### TASK DESCRIPTION
Can you write out the lines again, starting at the line that has "The image size is (346, 696)." and stopping after the line that has "pyautogui.click(x=23, y=175)", with "curly braces" replaced by "angle brackets" and nothing else changed?

Entries from a dataset:
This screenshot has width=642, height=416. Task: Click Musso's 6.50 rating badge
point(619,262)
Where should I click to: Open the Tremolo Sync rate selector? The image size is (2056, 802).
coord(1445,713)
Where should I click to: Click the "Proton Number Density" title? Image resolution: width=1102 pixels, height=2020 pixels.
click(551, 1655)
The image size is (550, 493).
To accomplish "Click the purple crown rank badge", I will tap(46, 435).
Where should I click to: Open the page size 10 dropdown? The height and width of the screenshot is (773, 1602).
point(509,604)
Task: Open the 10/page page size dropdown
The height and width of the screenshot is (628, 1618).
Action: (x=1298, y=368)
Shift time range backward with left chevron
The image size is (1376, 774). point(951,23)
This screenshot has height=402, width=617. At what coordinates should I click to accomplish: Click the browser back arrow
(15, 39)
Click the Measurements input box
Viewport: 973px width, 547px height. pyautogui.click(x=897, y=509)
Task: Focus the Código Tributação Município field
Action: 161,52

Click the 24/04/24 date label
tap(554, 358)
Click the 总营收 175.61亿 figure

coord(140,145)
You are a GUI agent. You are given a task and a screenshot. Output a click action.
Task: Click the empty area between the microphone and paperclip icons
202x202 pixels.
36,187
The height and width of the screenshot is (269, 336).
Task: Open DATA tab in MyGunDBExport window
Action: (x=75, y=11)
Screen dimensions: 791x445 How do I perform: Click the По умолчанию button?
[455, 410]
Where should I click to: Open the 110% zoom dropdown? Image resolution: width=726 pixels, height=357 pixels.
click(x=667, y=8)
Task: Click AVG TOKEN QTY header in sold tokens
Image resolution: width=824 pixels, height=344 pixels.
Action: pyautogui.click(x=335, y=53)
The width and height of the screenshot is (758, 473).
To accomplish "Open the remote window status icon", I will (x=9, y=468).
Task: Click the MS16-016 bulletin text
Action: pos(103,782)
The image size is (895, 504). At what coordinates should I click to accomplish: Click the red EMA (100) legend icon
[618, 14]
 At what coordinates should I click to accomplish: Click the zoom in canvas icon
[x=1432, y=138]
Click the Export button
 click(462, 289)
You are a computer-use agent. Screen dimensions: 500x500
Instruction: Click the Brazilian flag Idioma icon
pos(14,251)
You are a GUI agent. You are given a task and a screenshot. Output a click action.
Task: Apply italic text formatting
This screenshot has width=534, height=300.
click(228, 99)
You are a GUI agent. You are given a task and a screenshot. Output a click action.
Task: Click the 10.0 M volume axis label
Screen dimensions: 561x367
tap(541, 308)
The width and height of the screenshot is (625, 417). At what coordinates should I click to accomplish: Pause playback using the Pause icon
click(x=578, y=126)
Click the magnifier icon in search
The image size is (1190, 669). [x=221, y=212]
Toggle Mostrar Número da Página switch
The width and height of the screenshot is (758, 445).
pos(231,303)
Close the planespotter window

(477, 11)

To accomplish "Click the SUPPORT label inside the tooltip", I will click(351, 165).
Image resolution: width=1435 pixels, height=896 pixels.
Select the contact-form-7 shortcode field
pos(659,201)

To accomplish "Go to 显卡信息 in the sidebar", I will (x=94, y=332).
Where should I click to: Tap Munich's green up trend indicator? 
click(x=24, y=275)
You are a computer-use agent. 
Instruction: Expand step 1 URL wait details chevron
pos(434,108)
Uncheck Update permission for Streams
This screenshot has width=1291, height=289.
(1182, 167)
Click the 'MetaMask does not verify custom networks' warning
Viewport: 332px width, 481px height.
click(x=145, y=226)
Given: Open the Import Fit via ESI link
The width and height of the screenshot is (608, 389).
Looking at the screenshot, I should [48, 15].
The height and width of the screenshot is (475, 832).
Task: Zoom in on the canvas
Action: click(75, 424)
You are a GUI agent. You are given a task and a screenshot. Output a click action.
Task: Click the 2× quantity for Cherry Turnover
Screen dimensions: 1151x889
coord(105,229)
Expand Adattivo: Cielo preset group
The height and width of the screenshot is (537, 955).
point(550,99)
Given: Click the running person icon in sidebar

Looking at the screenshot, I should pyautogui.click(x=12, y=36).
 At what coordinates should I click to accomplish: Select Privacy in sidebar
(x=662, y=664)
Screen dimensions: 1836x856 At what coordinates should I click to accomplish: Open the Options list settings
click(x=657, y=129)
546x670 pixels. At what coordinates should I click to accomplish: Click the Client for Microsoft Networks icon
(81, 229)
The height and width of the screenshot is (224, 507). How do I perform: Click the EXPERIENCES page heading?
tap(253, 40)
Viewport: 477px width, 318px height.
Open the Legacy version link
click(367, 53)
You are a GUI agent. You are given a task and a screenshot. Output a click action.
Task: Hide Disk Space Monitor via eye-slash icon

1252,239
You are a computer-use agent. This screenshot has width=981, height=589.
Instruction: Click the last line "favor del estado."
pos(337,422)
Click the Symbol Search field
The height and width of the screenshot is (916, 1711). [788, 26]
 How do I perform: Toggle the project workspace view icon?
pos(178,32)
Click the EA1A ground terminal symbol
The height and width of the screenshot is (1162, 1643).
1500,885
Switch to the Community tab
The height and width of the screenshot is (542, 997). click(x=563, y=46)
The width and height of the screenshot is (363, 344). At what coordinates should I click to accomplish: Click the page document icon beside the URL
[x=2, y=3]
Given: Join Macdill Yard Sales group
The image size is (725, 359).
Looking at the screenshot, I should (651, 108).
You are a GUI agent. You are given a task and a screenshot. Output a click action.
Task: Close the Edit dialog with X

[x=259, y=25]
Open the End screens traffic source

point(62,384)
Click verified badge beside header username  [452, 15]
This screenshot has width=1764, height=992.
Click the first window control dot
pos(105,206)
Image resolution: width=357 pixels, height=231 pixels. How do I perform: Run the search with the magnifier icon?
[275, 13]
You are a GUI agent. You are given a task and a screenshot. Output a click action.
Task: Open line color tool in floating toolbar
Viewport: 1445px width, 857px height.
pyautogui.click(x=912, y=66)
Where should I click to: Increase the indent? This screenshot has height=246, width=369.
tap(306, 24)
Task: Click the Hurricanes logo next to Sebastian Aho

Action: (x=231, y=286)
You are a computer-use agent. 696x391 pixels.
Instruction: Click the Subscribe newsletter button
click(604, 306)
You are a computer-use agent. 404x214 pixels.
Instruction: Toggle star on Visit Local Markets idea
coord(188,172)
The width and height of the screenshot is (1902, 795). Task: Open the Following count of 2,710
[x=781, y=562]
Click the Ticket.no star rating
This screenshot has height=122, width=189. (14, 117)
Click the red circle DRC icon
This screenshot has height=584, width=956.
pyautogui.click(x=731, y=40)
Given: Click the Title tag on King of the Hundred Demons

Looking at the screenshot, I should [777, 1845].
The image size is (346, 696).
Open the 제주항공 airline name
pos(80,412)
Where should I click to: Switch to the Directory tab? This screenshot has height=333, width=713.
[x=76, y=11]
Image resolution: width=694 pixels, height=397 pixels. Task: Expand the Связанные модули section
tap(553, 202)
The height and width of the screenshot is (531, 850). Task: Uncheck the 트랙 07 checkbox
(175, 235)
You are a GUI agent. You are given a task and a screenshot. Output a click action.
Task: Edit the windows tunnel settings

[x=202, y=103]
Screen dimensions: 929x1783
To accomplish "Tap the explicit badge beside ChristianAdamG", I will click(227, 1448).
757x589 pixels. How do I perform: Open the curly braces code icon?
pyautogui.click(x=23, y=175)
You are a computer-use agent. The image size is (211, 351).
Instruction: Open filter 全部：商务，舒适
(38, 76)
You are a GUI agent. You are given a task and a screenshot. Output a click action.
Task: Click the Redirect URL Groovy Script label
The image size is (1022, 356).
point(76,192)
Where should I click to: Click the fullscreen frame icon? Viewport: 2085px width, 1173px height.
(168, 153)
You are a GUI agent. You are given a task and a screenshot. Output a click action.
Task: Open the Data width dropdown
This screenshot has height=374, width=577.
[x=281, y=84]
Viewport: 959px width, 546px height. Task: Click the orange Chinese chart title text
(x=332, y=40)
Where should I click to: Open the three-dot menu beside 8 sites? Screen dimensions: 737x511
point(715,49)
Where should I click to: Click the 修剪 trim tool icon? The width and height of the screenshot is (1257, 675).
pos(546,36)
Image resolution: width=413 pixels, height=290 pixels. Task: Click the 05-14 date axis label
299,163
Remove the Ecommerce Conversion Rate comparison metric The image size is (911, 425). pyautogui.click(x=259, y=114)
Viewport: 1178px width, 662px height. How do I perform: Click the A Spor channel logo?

### SOLUTION
The image size is (346, 696).
Open the 제주항공 airline name
pos(80,412)
Where should I click to: Switch to the Directory tab? This screenshot has height=333, width=713.
[x=76, y=11]
Image resolution: width=694 pixels, height=397 pixels. Task: Expand the Связанные модули section
tap(553, 202)
The height and width of the screenshot is (531, 850). Task: Uncheck the 트랙 07 checkbox
(175, 235)
You are a GUI agent. You are given a task and a screenshot. Output a click action.
Task: Edit the windows tunnel settings

[x=202, y=103]
Screen dimensions: 929x1783
To accomplish "Tap the explicit badge beside ChristianAdamG", I will click(227, 1448).
757x589 pixels. How do I perform: Open the angle brackets code icon?
pyautogui.click(x=23, y=175)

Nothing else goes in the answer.